ENGLIN’S BILL TO authorize local governments to participate in a drug-discount program offered by the National Association of Counties was a narrow victory in the House, where it passed 51 to 47 even though it later had unanimous support in the Senate. Marston questioned the effectiveness of the plan and wondered if it would make any impact in the complicated world of health-care reform. He admitted that many of Englin’s other measures were worthwhile efforts although criticized them as "not setting the world on fire."

Furthermore, Marston added, a recent review of all Richmond legislators by a business coalition known as Virginia Free rated Englin’s effectiveness at 36 percent — the lowest rating given by the organization to any member of the House of Delegates. According to an explanation of the methodology used by Virginia Free 2007 evaluation, Englin’s 36-percent effectiveness rating was tallied from a group of "government-affairs professionals" who are asked to complete a confidential survey evaluating "how effective each legislator is in accomplishing his or her legislative objections — without regard to the legislator’s position on business issues."

"It’s a survey of an unknown number of unnamed lobbyists using questionable methodology to produce murky results at best," said Shayna Englin, wife of the candidate and campaign manager of what supporters call Team Englin. "In the face of a highly effective first term, this is the Republican response?
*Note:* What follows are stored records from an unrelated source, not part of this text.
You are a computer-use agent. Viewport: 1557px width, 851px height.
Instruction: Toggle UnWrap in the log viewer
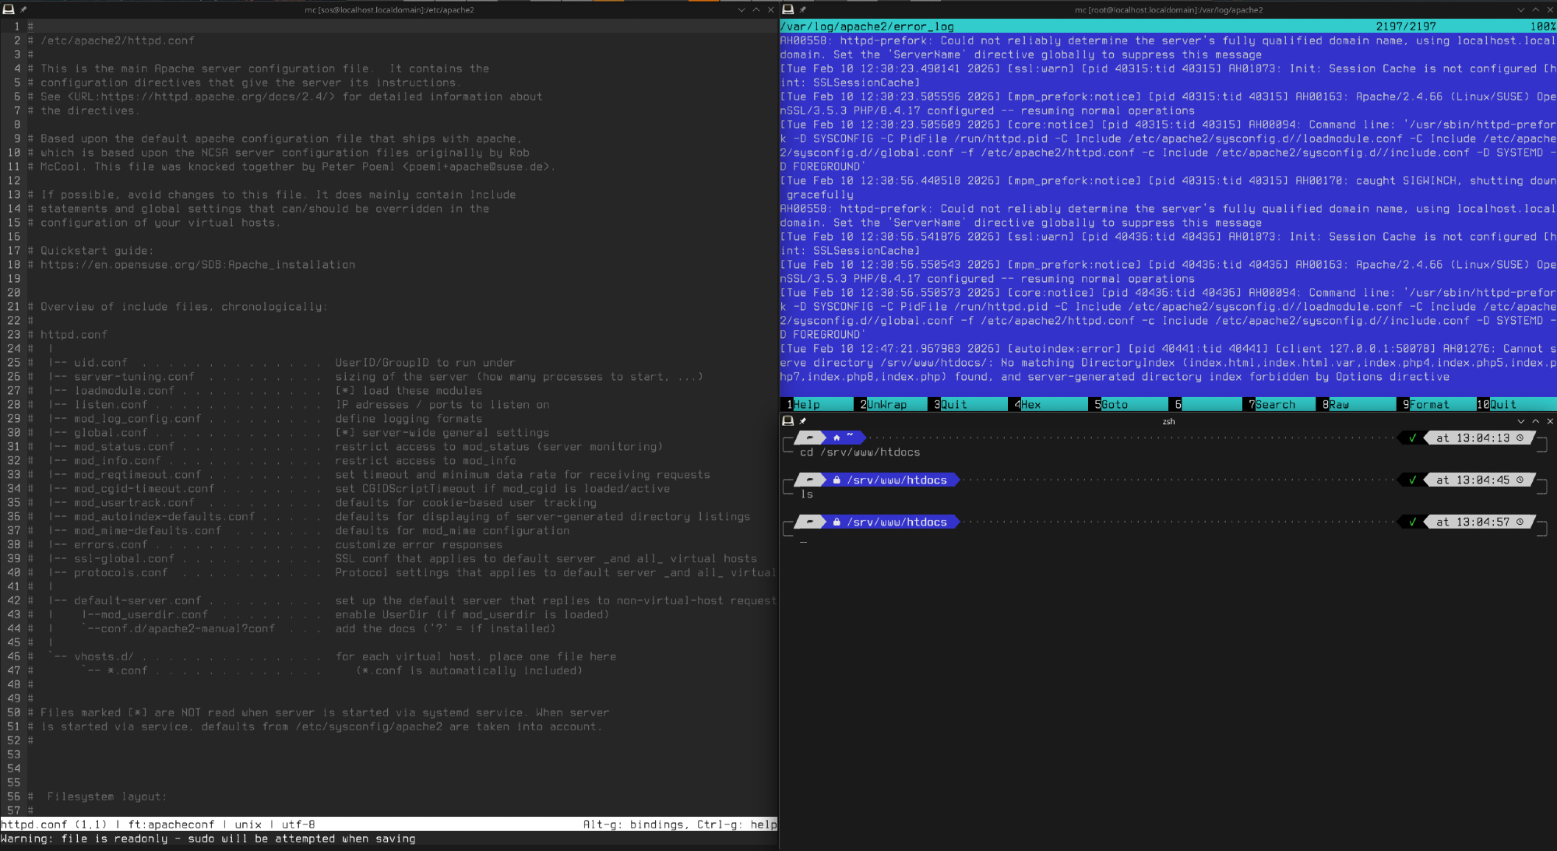pyautogui.click(x=886, y=405)
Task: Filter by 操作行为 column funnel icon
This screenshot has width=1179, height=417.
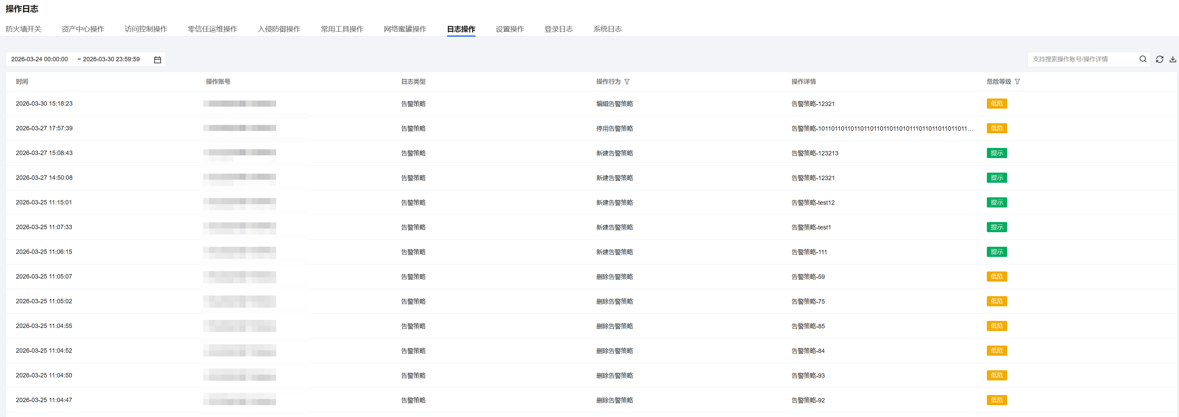Action: point(627,81)
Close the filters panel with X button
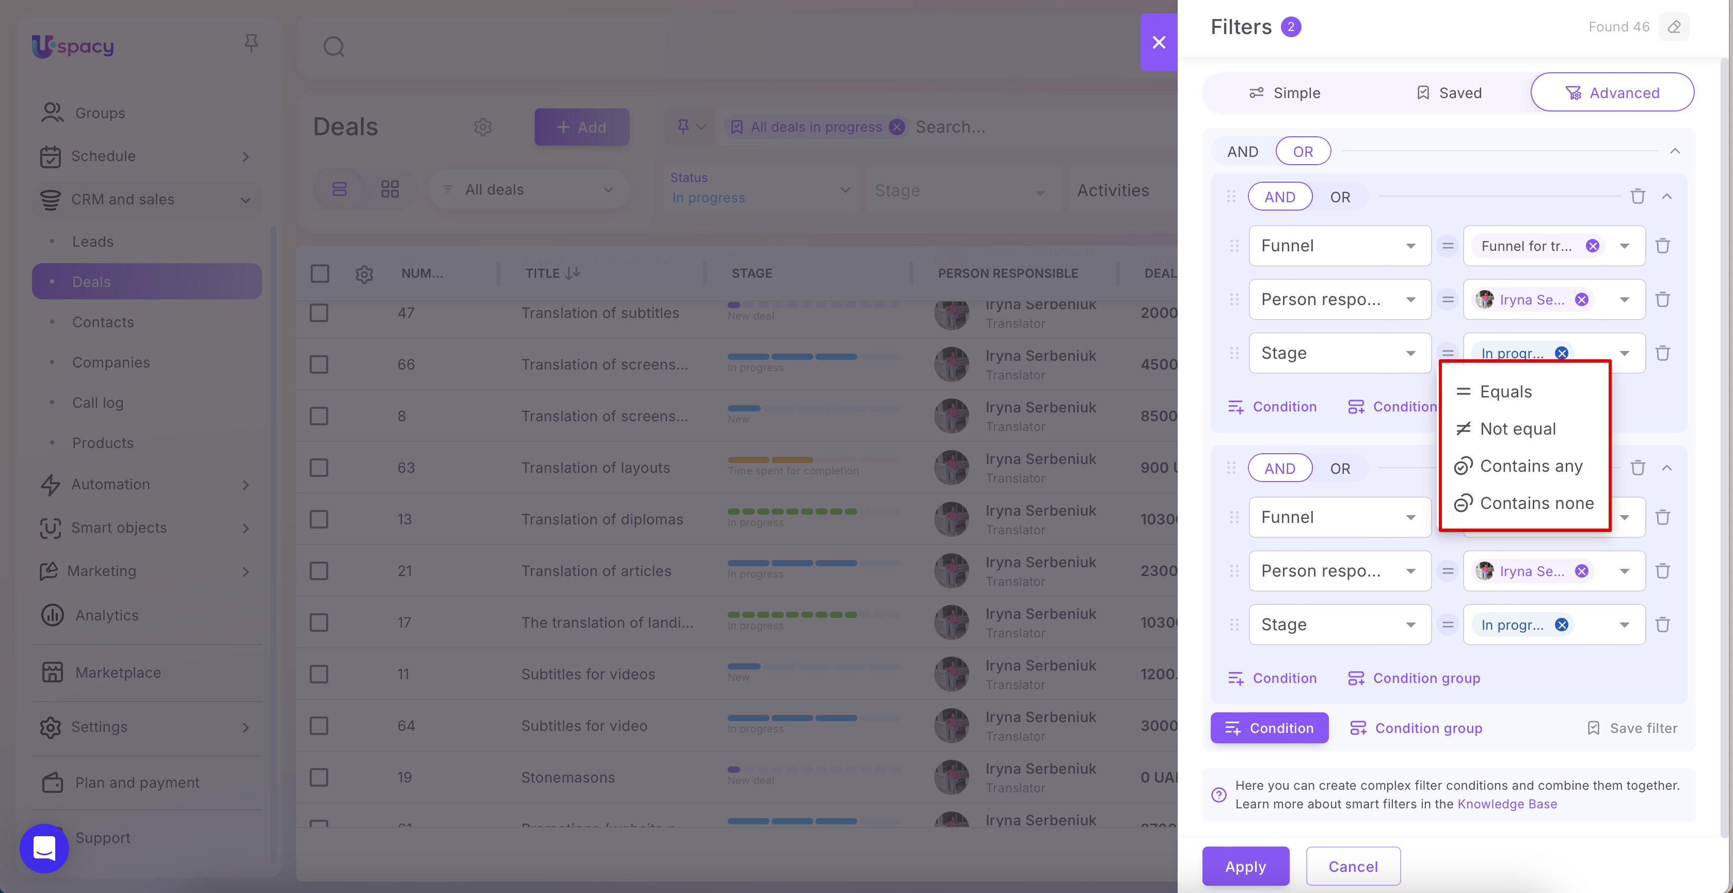This screenshot has height=893, width=1733. [x=1158, y=42]
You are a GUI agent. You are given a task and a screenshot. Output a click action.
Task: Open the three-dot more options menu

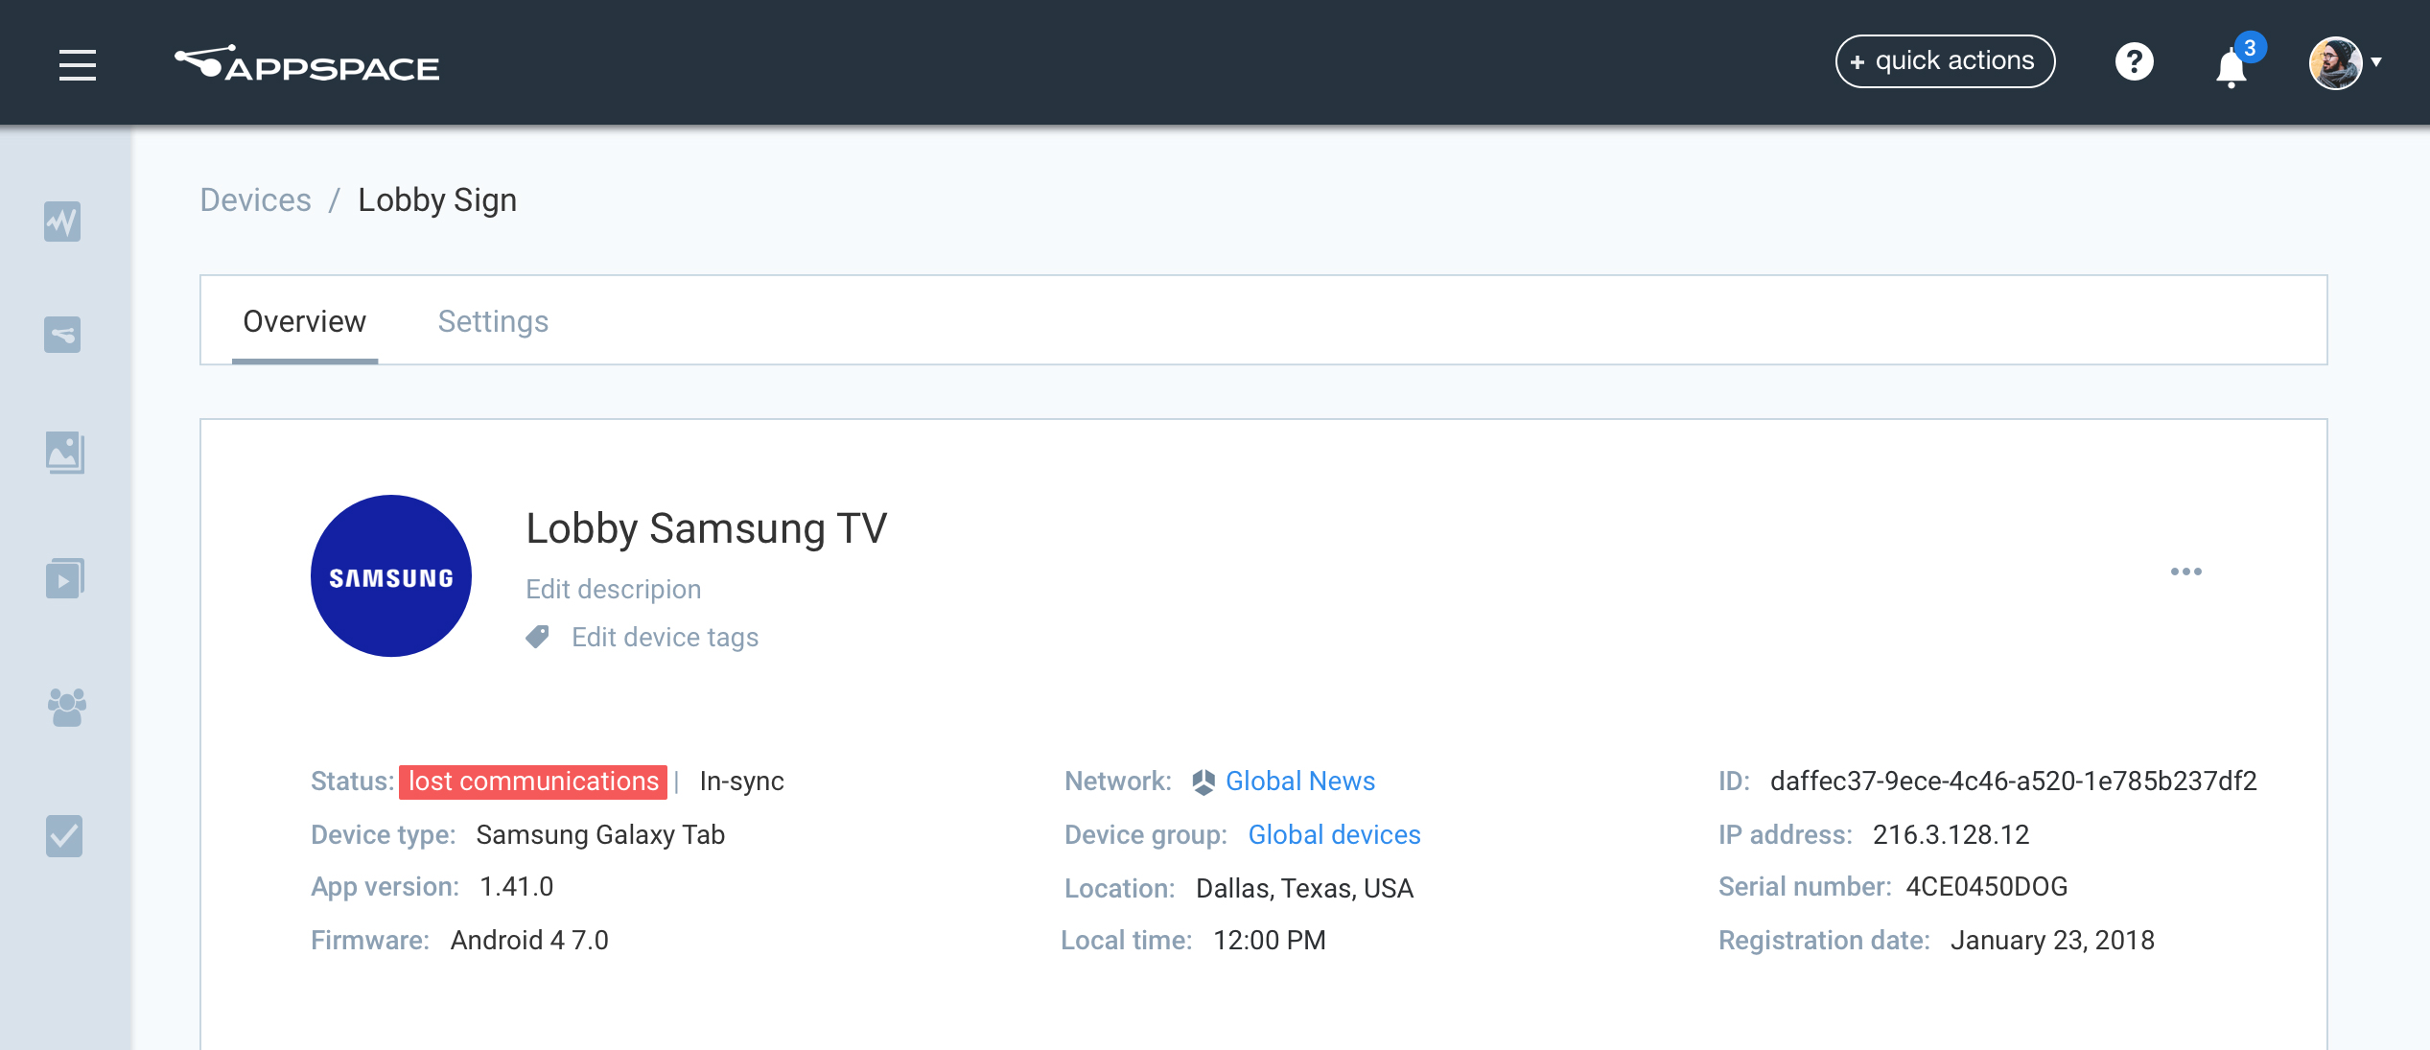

I don’t think we have a lot to worry about."

DEMOCRATS SAY they have little to worry about in the 45th District, where Democratic voters form a clear majority. The last Republican to hold the seat was David Speck — and he later became a Democrat. Englin said that his strategy for the upcoming fall campaign will be to remind voters of the eight bills he was able to pass during his freshman term. Taking a break from campaigning one recent afternoon, Englin took issue with Mark Allen’s criticism that the freshman was "out of the mainstream" on issues like gay marriage. Englin received a fair amount of press on the issue when he delivered an impassioned floor speech in the opening hours of the 2006 session, and opposition to discrimination against gays has become a signature issue for him after he vocally opposed an amendment to Virginia’s Constitution that would prevent recognition of gay marriages from other states.

"Alexandria’s voters deserve to be heard on issues that are important to them," said Englin, noting that a majority of the voters he’s spoken with support gay rights. "To say that I’m out of step is dismissive and frankly disrespectful to a majority of voters whose interests I’m representing in Richmond."

If reelected, Englin said, he would have a full agenda for the next term. He said his future legislative goals include making housing more affordable, strengthening public education, lowering the cost of health care and protecting the environment. One of his objectives for the upcoming session is to support allowing all Virginians to watch the House of Delegates live on the General Assembly’s Web site — a technology currently being used in the Senate but not the House. Speaker William Howell killed Englin’s bill in the Rules Committee by refusing to allow legislators to even consider the measure.

"This is a democracy, and our government derives its rights from the consent of the governed," said Englin. "How else can people make choices if they don’t know what’s going on in Richmond?"